§ **SUPPLIED TEXT**:
▽

New Carnivorous Plant Species Found on Facebook

Drosera magnifica is a previously unknown carnivorous sundew discovered via Facebook. (Photo: Paulo Gonella [CC by 3.0]/Wikimedia Commons)

The meat-eating plant pictured above can grow 5 feet tall and catch insects as big as dragonflies. The species could be older than humanity, but as with many things, nobody knew it existed until someone posted it on Facebook.

A photo of the obscure sundew was first uploaded to the social network in 2013 by Reginaldo Vasconcelos, an amateur botanist who spotted it while hiking on a mountain in southeastern Brazil. The photo was then noticed a year later by Paulo Gonella, a plant researcher at the University of São Paulo's Institute of Biosciences who realized it looked distinct from any species he'd ever seen.

Gonella and Vasconcelos eventually met up and returned to the mountain, where they tracked down the mysterious plant. Along with researchers from the Botanical State Collection in Munich, Germany, they were able to confirm the species was previously unknown to science. They published their discovery — named Drosera magnifica, or "magnificent sundew" — this month in the journal Phytotaxa.

Sundews represent one of the largest groups of carnivorous plants on Earth, with around 200 species discovered so far. They attract and trap insects using sticky, hair-like glands spread across the surface of their leaves, then slowly roll up their leaf edges and produce digestive enzymes to consume their prey.

Drosera magnifica is reportedly the largest sundew and second-largest carnivorous plant native to the Americas. It's capable of growing up to 5 feet in height with leaves more than 9 inches long, helping it capture virtually any size of insect. Gonella was surprised when he first saw it, he tells IFLScience, "not only because it seemed to be a completely new species, but it was a gigantic plant."

△

§ **SUPPLIED ENTRIES**:
▽

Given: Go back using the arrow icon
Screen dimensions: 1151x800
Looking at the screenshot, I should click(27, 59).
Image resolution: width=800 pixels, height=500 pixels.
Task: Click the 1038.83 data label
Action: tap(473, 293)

△

§ **WHAT TO PRODUCE**: Update the sundew article above by writing it out again, starting at the words "New Carnivorous Plant" and stopping after "it on Facebook.", with "moths" in place of "dragonflies".

§ **WRITTEN ANSWER**:
New Carnivorous Plant Species Found on Facebook

Drosera magnifica is a previously unknown carnivorous sundew discovered via Facebook. (Photo: Paulo Gonella [CC by 3.0]/Wikimedia Commons)

The meat-eating plant pictured above can grow 5 feet tall and catch insects as big as moths. The species could be older than humanity, but as with many things, nobody knew it existed until someone posted it on Facebook.